“Tanah Papua tanah yang kaya, surga kecil jatuh ke bumi”, lirik lagu tersebut ditulis bukan tanpa alasan. Papua Barat dianugrahkan kekayaan alam yang berlimpah, hasil laut yang beragam, tanah yang subur dengan berbagai jenis sayuran, hingga buah merah yang kaya antioksidan, semua dapat diperoleh di Papua Barat. Namun, kasus kurang gizi masih ditemui di wilayah ini, memiliki potensi untuk menjadi gizi buruk.
Kasus di Kabupaten Asmat merupakan tamparan yang luar biasa untuk kita semua, tidak menutup kemungkinan kasus gizi buruk masih ditemui di Kabupaten lain. Banyak faktor yang menyebabkan gizi buruk, mulai dari determinan sosial seperti pendidikan, pekerjaan, hingga poligami.
Selain itu, faktor lingkungan juga merupakan faktor yang tidak bisa diabaikan. Ada wilayah yang kontur tanahnya tidak subur untuk bercocok tanam, namun memiliki potensi tambang yang baik sehingga masyarakat memilih untuk bermukim disana, tetapi hasil dari bekerja tambang tidak digunakan untuk membeli bahan pangan, melainkan untuk mendukung gaya hidup.
Ya, gizi buruk adalah fenomena terbalik dewasa ini. Disaat kasus penyakit degeneratif karena pola hidup yang tidak sehat menjamur, kasus gizi buruk membuat fenomena ini menjadi kontras. Jika masalah gizi seperti obesitas yang menjadi pemicu (tidak selalu) dalam diabetes dan stroke, seharusnya masyarakat di Indonesia bisa dibilang sejahtera karena mampu memilih makanan yang beragam. Namun, kenyataannya kasus gizi buruk masih ditemui di pelosok Indonesia, tentu ini berbanding terbalik dengan kondisi masyarakat yang seharusnya sejahtera.
Oleh karena itu, berkaca pada kasus Asmat, kasus gizi buruk harus dicegah bagaimana pun caranya.

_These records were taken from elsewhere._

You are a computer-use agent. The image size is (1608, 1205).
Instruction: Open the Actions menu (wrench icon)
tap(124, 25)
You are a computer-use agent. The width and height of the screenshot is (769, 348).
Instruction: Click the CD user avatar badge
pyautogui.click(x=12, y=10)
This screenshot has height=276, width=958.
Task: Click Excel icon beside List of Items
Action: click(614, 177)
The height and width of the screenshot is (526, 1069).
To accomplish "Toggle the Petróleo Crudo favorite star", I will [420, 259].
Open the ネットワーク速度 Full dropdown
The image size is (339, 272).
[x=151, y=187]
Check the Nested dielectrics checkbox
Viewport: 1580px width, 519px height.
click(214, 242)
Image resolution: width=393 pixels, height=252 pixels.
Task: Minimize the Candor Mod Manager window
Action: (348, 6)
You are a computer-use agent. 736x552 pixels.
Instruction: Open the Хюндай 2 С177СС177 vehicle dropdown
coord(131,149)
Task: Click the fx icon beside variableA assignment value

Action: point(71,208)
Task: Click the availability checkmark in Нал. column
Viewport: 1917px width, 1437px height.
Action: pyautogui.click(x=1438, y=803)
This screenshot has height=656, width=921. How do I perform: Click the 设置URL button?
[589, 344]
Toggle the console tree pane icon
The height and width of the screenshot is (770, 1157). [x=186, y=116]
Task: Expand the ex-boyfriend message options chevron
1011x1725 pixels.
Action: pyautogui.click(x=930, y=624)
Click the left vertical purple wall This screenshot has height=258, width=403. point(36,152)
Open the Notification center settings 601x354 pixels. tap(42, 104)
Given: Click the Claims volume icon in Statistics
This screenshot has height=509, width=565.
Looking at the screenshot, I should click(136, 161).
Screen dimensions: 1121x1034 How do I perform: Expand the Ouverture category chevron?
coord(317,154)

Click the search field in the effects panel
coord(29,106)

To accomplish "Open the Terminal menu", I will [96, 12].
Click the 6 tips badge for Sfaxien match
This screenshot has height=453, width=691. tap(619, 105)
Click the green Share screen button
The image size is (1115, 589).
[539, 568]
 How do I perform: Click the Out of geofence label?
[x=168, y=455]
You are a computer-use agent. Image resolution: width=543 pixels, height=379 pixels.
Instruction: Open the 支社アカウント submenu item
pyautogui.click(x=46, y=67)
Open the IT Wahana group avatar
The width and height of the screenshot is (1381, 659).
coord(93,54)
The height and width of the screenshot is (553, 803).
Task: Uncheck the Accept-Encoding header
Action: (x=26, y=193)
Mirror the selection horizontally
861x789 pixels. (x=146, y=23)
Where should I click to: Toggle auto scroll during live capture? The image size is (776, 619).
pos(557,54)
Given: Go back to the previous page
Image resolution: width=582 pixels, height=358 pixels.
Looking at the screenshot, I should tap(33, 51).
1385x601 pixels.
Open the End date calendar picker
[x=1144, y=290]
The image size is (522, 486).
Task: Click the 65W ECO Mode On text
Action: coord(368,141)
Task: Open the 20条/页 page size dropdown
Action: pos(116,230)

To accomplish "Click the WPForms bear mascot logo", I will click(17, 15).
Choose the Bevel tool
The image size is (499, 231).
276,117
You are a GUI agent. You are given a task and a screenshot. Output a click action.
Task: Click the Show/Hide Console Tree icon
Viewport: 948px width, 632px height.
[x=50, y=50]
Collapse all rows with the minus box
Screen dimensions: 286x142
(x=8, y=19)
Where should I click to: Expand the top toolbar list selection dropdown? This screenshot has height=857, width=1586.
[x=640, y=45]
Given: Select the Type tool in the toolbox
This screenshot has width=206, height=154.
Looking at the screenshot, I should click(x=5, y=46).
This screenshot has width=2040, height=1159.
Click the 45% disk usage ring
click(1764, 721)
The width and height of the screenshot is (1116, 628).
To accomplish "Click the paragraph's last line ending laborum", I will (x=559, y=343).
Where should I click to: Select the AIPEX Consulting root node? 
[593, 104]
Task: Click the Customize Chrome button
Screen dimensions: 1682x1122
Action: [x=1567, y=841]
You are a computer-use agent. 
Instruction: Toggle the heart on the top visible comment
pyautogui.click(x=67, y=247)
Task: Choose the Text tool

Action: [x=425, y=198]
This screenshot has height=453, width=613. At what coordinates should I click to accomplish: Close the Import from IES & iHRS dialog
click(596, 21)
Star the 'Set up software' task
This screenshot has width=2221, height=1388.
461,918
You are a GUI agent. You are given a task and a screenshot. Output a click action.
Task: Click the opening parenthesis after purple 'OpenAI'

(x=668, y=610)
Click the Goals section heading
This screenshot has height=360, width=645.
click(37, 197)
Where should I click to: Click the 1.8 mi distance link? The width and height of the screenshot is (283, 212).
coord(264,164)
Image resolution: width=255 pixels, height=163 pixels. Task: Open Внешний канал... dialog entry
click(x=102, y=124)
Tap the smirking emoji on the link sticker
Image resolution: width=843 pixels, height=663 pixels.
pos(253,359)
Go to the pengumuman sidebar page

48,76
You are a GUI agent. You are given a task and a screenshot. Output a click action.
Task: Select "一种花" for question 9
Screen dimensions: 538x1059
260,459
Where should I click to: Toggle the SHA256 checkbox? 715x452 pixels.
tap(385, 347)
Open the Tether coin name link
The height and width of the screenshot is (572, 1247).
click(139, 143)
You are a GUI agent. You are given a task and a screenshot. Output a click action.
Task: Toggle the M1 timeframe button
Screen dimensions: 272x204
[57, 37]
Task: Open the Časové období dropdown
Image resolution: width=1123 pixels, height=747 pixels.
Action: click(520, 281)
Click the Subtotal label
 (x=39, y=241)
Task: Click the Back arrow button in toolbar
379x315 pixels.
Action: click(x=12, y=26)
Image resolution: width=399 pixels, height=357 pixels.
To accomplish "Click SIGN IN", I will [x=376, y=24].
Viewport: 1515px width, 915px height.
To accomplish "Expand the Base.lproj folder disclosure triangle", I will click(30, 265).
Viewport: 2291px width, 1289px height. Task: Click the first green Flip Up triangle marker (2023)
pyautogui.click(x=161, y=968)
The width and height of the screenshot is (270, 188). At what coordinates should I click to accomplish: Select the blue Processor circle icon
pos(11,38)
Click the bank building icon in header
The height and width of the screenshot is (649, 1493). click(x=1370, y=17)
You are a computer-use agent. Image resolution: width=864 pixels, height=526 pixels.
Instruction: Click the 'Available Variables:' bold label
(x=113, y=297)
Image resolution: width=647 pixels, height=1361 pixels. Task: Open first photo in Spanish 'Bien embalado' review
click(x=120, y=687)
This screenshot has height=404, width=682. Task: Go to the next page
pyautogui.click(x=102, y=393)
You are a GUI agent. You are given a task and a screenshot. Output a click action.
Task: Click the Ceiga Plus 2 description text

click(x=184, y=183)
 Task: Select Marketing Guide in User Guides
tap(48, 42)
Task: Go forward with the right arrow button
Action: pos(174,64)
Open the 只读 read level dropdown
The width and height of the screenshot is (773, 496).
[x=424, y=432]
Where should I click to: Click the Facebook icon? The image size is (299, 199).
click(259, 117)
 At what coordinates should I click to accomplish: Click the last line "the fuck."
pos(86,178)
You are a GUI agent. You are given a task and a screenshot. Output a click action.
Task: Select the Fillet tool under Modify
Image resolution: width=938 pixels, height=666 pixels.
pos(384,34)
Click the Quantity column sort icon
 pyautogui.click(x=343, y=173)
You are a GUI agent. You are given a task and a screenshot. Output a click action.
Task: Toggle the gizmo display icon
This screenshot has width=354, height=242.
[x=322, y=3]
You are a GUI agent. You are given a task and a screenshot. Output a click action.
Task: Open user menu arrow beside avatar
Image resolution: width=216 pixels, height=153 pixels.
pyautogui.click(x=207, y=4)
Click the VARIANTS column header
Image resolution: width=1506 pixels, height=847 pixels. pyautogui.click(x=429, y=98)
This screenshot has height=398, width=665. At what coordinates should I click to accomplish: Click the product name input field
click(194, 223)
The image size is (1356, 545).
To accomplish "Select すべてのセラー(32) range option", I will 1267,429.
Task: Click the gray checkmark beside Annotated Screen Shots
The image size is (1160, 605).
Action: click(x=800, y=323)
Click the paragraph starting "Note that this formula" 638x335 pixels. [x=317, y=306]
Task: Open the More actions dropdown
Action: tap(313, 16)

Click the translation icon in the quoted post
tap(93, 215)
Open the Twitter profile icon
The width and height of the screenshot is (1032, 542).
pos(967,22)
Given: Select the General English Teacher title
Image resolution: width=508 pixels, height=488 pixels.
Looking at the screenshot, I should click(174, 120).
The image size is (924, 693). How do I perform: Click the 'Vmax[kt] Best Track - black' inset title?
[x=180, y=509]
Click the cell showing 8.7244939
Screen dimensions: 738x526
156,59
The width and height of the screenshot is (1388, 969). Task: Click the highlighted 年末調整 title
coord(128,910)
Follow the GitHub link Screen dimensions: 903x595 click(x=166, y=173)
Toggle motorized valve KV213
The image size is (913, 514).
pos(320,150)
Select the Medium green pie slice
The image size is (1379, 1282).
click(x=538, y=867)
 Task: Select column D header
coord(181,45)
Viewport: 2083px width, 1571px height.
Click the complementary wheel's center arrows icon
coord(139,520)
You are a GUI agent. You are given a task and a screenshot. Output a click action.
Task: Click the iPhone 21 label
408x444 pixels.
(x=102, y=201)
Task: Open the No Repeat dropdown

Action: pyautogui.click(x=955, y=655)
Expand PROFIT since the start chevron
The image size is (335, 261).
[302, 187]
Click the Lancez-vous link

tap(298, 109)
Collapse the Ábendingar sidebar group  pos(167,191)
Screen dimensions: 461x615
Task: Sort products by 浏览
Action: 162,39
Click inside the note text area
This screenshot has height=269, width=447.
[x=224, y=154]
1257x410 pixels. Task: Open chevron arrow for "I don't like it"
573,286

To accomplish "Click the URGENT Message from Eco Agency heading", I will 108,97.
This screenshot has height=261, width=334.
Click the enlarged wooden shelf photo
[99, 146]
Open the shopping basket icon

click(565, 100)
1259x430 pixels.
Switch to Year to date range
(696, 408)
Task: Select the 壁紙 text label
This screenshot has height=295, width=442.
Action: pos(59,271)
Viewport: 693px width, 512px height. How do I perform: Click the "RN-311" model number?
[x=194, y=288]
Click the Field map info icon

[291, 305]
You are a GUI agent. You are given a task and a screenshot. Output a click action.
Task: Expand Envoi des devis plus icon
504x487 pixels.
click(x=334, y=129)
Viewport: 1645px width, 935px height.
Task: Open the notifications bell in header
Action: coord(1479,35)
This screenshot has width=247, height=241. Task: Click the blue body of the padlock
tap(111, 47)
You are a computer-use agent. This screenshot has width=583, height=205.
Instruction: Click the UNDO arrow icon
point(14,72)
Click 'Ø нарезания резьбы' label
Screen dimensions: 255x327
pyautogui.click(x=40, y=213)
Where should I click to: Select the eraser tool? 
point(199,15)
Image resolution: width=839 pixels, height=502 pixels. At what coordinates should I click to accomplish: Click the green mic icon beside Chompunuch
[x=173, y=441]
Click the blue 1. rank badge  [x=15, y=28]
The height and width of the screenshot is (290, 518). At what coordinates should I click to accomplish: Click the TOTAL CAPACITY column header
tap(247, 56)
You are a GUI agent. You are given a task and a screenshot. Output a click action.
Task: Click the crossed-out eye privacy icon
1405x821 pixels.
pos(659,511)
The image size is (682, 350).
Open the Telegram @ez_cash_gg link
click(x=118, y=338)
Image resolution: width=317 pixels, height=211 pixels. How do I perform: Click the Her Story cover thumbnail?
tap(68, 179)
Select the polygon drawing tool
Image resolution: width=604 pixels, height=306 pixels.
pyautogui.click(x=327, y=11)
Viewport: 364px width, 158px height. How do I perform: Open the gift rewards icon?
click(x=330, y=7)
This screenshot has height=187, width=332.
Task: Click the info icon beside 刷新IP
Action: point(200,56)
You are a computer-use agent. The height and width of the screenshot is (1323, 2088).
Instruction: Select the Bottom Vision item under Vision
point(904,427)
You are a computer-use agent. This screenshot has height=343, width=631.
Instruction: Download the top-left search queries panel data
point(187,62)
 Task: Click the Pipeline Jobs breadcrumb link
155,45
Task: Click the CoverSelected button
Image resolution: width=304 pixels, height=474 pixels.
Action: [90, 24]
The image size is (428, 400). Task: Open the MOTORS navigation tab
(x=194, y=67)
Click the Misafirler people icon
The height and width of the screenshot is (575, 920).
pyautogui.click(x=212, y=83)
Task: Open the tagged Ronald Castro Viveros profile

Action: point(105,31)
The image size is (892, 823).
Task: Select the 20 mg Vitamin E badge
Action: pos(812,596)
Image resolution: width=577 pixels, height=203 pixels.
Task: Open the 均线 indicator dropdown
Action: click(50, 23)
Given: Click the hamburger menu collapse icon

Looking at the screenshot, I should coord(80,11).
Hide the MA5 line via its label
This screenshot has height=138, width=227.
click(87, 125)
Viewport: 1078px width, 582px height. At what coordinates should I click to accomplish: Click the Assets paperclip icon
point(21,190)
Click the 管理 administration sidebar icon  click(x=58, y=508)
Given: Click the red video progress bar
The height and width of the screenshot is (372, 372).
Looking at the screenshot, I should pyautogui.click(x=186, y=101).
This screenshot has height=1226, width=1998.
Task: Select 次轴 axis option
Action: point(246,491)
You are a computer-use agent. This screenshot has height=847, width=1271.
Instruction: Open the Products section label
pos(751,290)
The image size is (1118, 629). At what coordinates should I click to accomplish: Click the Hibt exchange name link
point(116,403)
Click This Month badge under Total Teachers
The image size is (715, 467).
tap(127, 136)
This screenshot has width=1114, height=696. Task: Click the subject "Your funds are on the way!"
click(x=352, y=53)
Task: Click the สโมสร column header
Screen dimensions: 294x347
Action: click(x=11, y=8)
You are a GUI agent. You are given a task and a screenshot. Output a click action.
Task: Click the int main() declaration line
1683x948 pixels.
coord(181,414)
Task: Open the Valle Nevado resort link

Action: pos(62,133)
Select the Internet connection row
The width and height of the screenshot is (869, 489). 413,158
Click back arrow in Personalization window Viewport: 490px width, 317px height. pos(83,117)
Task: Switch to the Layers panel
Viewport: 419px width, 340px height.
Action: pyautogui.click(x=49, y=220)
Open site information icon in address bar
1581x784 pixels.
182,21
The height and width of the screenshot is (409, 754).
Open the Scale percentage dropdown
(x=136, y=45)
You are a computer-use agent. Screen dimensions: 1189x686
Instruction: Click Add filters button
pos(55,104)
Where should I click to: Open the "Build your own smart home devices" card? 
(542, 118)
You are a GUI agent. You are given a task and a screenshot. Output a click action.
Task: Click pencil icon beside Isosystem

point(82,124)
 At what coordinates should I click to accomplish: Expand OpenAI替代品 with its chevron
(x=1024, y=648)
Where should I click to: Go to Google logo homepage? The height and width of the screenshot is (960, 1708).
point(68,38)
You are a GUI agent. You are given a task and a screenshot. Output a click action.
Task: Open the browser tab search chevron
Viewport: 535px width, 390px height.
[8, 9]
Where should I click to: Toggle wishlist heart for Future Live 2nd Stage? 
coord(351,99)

Nusantara Sehat Puskesmas Kais Darat, Papua Barat, menggelar demo masak pangan lokal pada 4 Juni 2018 lalu untuk mengajarkan kepada masyarakat bagaimana membuat makanan yang lezat dan begizi terutama untuk anak-anak.
Dipandu oleh Nutya Febriana, S.Gz selaku ahli gizi dan Nurhanasah Rumanda, S.Farm, Apt, sasaran kegiatan ini adalah ibu-ibu kader, namun kami tidak menutup kesempatan bagi ibu-ibu yang lain untuk ikut serta dalam kegiatan kali ini. Kader diajarkan bagaimana cara membuat PMT yang lezat dan bergizi dan disukai oleh anak-anak. Kacang hijau adalah PMT yang terlalu “mainstream”, dari ujung Indonesia Barat Sabang hingga ujung Indoensia Timur Merauke, bubur kacang hijau selalu ditemui dalam menu PMT.
Oleh karena itu, kali ini bahan utama yang digunakan adalah sagu, bahan pangan yang banyak ditemui di Papua Barat. Kader belajar membuat PMT Kue Lapis Sagu dan Bubur Sagu. Bahan membuatnya mudah didapat, diantaranya tepung sagu, tepung terigu, santan kelapa, dan gula. Bisa dicari atau dibeli di sekitar kampung.
“Gampang ya, bahannya mudah didapat, di masak juga tidak lama, nanti di rumah mau buat kalau ada acara” pengakuan salah satu “Mace” yang ikut menyaksikan demo masak ini.
Kasus gizi buruk harus ditekan jika ingin menikmati bonus demografi di masa yang akan datang. Untuk saat ini, mungkin pembahasan bonus demografi akan labih tepat untuk usia remaja, namun tentu harus ada yang melanjutkan masa pasca bonus demografi, dan mereka adalah balita yang saat ini kita rawat.